WHAT YOU ARE ASKED TO DO:
Once you have checked the records that follow, state how many of their lines hold "computer", giving the number only.

(Collected data entries)
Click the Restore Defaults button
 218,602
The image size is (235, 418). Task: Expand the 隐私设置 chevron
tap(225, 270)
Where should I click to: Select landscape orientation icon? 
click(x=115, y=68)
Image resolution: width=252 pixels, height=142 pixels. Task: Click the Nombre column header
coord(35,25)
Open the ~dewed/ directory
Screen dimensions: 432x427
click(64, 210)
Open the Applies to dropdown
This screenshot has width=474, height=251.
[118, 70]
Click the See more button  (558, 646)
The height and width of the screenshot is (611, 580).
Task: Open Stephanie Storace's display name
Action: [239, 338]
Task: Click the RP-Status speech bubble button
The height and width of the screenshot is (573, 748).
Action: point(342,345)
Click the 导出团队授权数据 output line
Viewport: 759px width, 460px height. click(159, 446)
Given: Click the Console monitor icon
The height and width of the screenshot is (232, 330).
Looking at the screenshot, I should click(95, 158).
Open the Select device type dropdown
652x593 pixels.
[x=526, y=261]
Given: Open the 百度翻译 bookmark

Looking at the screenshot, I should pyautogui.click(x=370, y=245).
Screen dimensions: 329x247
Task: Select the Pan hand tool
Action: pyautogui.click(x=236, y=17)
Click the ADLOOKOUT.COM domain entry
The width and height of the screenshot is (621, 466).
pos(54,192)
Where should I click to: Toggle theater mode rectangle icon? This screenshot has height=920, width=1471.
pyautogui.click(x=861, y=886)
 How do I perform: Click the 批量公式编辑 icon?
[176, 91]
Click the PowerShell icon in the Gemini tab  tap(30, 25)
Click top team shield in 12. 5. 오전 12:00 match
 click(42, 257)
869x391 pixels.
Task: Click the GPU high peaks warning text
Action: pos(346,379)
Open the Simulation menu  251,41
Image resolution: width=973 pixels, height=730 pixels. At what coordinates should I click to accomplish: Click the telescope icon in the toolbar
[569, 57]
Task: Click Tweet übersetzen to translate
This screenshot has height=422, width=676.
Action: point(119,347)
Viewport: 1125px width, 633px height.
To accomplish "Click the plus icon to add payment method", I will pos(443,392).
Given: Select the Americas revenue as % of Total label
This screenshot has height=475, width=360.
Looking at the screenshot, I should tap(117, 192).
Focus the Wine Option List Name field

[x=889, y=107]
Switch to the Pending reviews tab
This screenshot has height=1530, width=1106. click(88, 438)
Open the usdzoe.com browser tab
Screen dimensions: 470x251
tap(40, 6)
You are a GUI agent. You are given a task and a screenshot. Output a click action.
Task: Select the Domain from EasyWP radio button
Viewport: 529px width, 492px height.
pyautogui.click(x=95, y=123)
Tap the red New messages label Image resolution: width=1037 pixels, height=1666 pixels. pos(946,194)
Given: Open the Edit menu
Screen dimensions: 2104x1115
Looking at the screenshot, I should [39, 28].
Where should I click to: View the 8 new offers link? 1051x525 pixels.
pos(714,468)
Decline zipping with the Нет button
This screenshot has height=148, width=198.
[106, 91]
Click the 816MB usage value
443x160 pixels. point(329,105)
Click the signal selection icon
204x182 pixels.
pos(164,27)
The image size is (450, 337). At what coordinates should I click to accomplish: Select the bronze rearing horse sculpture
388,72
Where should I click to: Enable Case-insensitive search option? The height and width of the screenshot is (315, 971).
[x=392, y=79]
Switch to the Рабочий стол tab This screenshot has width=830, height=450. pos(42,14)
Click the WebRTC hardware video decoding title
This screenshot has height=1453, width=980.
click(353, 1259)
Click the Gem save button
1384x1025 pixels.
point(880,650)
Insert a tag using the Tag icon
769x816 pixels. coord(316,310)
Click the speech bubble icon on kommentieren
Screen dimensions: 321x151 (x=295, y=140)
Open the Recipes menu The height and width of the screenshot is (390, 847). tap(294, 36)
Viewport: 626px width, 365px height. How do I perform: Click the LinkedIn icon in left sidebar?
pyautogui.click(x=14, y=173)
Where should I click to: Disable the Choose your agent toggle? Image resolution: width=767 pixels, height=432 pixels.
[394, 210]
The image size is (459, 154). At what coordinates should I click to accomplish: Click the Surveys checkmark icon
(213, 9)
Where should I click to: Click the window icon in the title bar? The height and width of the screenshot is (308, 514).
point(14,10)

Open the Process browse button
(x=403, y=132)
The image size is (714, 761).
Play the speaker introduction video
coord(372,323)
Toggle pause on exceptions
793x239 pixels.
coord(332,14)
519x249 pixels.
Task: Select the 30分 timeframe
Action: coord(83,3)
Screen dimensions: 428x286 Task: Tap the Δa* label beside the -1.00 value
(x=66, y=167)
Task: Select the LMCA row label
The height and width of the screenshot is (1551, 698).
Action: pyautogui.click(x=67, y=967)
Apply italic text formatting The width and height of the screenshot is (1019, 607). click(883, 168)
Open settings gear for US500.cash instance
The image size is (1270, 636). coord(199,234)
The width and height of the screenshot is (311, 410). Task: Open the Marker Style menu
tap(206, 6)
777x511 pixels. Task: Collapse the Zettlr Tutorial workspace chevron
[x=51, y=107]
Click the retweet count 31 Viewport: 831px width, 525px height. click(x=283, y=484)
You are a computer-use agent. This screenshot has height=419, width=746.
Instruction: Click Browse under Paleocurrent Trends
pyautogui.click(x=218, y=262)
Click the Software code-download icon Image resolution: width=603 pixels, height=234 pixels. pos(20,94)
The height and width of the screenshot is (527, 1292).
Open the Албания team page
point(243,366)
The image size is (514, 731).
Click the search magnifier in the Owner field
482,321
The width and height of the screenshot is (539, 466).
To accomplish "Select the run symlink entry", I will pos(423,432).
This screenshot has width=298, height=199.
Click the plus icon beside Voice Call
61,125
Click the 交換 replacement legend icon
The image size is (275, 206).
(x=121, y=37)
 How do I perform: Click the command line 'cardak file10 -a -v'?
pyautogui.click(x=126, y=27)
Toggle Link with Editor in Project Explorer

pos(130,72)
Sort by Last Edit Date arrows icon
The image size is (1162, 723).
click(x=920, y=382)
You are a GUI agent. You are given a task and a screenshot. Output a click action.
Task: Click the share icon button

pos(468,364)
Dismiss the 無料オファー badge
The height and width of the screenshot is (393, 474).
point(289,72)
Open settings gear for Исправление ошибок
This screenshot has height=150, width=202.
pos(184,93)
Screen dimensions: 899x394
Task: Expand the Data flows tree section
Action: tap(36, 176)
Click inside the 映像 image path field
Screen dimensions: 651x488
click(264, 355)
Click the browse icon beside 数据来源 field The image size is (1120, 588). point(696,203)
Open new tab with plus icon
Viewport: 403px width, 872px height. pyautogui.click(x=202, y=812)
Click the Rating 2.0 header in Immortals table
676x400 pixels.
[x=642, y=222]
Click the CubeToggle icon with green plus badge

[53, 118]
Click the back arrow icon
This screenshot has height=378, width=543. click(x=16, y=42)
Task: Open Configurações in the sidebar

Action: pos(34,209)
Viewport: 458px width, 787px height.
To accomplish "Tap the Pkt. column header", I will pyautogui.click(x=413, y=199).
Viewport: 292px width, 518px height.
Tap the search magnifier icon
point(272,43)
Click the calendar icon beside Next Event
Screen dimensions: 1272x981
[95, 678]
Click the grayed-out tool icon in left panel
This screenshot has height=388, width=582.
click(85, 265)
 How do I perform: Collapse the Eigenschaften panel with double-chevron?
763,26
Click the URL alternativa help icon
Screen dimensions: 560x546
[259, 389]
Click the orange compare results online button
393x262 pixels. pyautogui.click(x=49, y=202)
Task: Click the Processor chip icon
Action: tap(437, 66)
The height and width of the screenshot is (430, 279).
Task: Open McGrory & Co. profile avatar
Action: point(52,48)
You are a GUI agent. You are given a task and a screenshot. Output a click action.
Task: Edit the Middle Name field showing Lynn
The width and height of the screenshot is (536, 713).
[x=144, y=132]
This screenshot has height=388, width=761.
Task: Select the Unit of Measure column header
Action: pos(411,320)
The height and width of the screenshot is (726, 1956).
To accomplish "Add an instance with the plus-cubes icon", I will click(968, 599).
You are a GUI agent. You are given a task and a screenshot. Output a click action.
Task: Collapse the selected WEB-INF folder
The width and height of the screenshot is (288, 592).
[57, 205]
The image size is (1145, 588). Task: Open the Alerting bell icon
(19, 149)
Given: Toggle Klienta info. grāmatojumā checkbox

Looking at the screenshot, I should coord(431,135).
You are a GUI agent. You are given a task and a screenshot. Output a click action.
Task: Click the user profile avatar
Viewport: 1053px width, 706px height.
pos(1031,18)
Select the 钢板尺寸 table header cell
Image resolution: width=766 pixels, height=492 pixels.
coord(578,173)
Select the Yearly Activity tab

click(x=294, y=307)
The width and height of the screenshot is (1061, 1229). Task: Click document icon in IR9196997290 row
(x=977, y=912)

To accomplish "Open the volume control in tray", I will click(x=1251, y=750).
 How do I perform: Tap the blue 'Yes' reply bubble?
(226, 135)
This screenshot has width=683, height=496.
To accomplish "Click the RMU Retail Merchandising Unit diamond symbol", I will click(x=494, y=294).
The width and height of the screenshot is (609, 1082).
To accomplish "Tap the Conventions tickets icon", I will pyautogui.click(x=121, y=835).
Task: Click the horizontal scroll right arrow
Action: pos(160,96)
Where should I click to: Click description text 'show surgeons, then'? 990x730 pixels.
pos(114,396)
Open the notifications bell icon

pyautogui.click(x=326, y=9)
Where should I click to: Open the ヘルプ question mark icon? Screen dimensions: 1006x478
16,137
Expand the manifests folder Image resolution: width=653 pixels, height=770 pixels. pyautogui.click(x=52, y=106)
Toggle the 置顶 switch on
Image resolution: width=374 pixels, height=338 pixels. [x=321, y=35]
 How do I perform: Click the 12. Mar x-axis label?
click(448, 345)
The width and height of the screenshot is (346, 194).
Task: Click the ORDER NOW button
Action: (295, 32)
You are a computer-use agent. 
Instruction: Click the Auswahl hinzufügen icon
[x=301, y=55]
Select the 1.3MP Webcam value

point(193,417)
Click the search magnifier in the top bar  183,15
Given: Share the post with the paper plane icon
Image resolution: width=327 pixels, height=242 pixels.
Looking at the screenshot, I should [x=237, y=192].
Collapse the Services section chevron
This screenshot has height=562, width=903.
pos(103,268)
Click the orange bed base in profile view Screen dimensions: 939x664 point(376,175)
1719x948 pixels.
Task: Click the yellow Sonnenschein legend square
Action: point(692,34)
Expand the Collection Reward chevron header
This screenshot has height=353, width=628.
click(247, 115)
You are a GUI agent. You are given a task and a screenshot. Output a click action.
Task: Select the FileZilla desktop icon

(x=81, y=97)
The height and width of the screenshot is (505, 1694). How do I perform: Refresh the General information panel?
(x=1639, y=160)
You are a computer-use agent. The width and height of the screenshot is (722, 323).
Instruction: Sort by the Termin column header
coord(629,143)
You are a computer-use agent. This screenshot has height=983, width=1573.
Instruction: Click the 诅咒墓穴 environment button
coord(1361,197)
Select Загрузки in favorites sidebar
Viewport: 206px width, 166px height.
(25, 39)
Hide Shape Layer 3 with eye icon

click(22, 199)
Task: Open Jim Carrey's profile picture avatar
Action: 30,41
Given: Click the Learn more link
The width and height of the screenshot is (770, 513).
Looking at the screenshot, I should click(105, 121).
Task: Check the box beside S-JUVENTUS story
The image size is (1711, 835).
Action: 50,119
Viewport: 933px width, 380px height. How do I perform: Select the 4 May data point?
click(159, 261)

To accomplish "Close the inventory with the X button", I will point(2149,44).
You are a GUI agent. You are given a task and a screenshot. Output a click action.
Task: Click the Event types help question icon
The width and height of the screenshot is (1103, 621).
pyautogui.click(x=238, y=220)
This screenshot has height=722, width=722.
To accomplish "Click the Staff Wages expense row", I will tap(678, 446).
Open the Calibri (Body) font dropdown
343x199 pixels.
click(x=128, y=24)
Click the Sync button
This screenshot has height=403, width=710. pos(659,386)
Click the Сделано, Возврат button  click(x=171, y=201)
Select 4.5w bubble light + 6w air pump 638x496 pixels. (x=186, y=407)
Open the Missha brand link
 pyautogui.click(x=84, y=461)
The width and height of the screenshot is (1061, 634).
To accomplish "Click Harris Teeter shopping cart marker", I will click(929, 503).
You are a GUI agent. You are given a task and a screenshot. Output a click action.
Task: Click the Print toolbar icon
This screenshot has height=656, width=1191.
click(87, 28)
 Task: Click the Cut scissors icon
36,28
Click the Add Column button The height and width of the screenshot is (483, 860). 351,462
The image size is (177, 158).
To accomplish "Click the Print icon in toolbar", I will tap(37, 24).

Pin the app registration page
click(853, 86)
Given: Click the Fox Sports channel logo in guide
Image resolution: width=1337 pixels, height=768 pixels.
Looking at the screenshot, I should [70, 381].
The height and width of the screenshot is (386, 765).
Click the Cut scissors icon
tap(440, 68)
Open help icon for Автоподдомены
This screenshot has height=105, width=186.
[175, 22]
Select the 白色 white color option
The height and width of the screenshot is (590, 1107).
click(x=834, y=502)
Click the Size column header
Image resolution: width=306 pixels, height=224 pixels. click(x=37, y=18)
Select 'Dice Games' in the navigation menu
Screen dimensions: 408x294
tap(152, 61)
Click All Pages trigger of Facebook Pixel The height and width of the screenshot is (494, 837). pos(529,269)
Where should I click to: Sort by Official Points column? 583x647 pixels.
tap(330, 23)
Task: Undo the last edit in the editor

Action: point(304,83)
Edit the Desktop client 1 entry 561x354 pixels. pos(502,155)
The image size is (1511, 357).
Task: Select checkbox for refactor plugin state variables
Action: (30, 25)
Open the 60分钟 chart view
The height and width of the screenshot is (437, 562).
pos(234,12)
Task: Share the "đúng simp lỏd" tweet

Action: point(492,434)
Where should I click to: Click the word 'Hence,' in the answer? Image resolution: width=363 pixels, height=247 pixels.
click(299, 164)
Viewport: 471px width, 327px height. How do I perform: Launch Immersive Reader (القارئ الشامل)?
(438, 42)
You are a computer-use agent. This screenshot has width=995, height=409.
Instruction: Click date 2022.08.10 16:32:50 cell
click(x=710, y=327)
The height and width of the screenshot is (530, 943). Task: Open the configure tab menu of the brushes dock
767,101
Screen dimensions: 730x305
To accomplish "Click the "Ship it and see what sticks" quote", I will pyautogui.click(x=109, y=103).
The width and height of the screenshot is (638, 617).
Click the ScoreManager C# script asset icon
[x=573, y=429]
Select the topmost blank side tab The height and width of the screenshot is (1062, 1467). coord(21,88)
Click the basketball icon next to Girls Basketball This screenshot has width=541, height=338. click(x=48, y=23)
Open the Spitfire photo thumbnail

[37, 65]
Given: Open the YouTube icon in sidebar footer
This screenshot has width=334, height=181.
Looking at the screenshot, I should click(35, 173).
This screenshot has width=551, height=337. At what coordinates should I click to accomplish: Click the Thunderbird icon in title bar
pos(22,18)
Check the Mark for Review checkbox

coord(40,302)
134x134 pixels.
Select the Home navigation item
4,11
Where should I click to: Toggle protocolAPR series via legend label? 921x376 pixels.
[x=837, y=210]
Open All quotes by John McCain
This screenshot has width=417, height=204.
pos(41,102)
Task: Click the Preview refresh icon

RESULT BELOW:
5